GDP per person—the equivalent of $8,000 today. That’s in the middle of the range of what the World Bank classifies as “middle-income” countries. Since 1990, only 34 middle-income economies have managed to shift to high-income status—and more than a third of them were either beneficiaries of integration into the European Union or of previously undiscovered oil.

At the end of 2023, 108 countries were classified as middle-income, each with annual GDP per capita in the range of $1,136 to $13,845. These countries are home to six billion people—75% of the global population—and two out of every three people living in extreme poverty.

They generate more than 40% of global GDP and more than 60% of carbon emissions. And they face far bigger challenges than their predecessors in escaping the middle-income trap: rapidly ageing populations, rising protectionism in advanced economies, and the need to speed up the energy transition.

South Korea is a standout example in all three phases of the 3i strategy, the report says.
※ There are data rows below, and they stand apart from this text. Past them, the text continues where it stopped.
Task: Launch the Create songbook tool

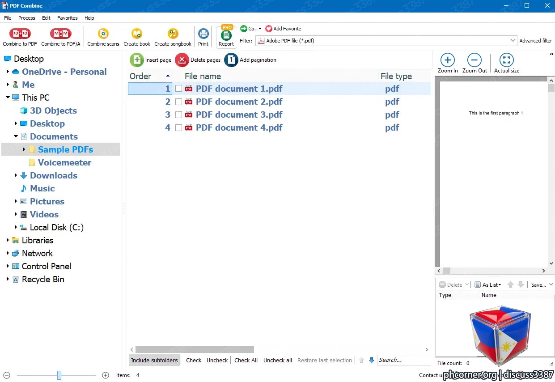Action: 173,34
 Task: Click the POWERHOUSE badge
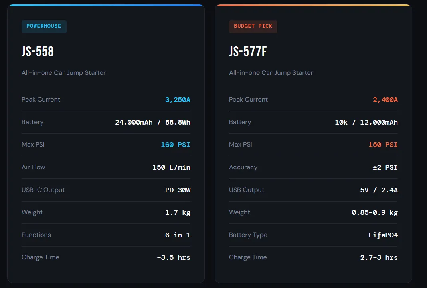[44, 26]
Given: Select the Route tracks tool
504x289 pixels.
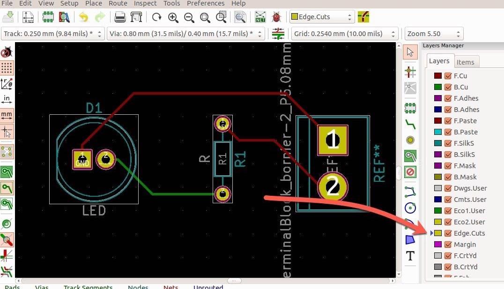Looking at the screenshot, I should [410, 124].

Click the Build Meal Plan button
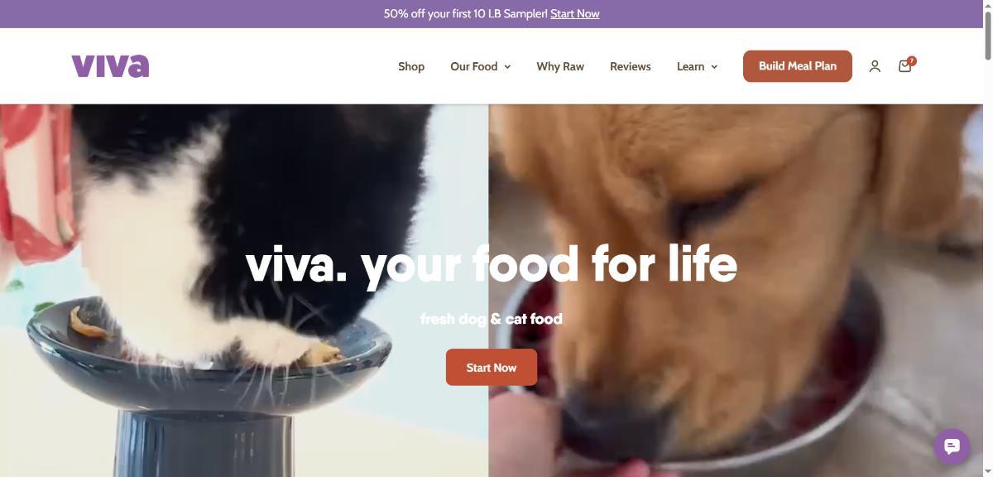(798, 66)
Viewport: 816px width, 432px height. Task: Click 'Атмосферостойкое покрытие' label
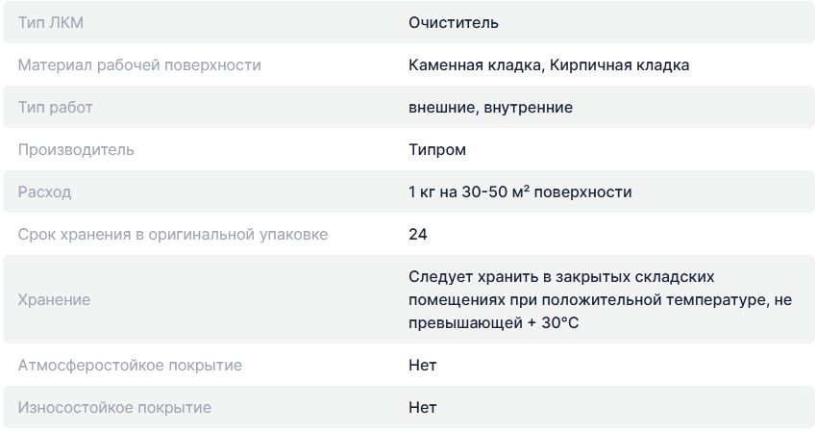[x=130, y=365]
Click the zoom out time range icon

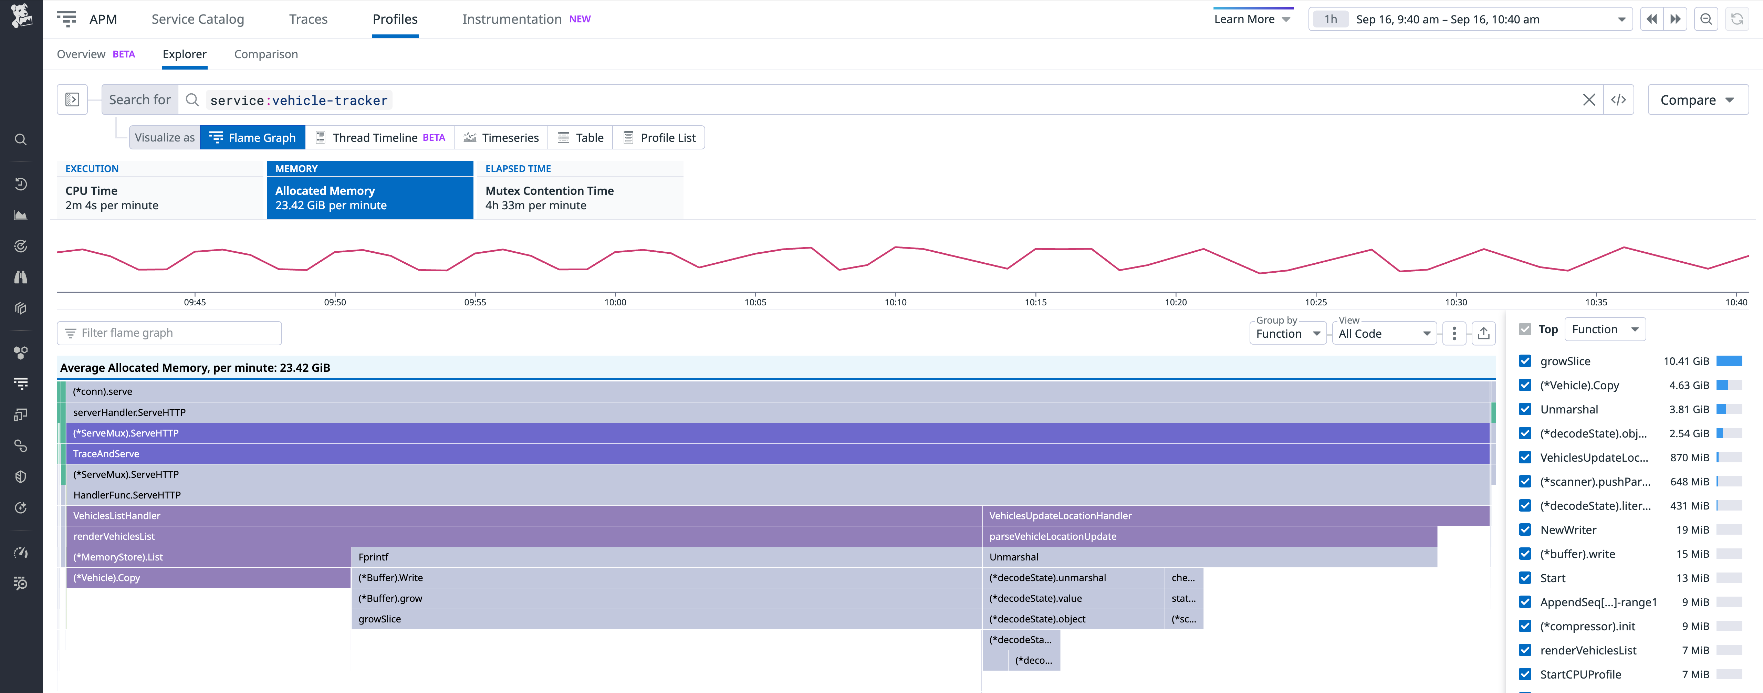pyautogui.click(x=1706, y=19)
In 1960, its per capita income stood at just $1,200. By the end of 2023, that number had climbed to $33,000.

South Korea began with a simple policy mix to increase public investment and encourage private investment. That morphed in the 1970s into an industrial policy that encouraged domestic firms to adopt foreign technology and more sophisticated production methods.

Korean companies responded. Samsung, once a noodle-maker, began manufacturing TV sets for domestic and regional markets. To do so, it licensed technologies from Japanese companies—Sanyo and NEC. Samsung’s success fueled demand for engineers, managers, and other skilled professionals. The South Korean government responded in turn.

The Ministry of Education set targets—and increased budgets—for public universities to help develop the new skill sets demanded by domestic firms. Today, Samsung is a global innovator in its own right—one of the world’s two largest smartphone manufacturers.

Other countries followed similar paths—including Poland and Chile. Poland focused on raising productivity with technologies infused from Western Europe. Chile encouraged technology transfer from abroad—and used it to drive domestic innovation.  One of its biggest successes involved adapting Norwegian salmon farming technologies to local conditions, making Chile a top exporter of salmon.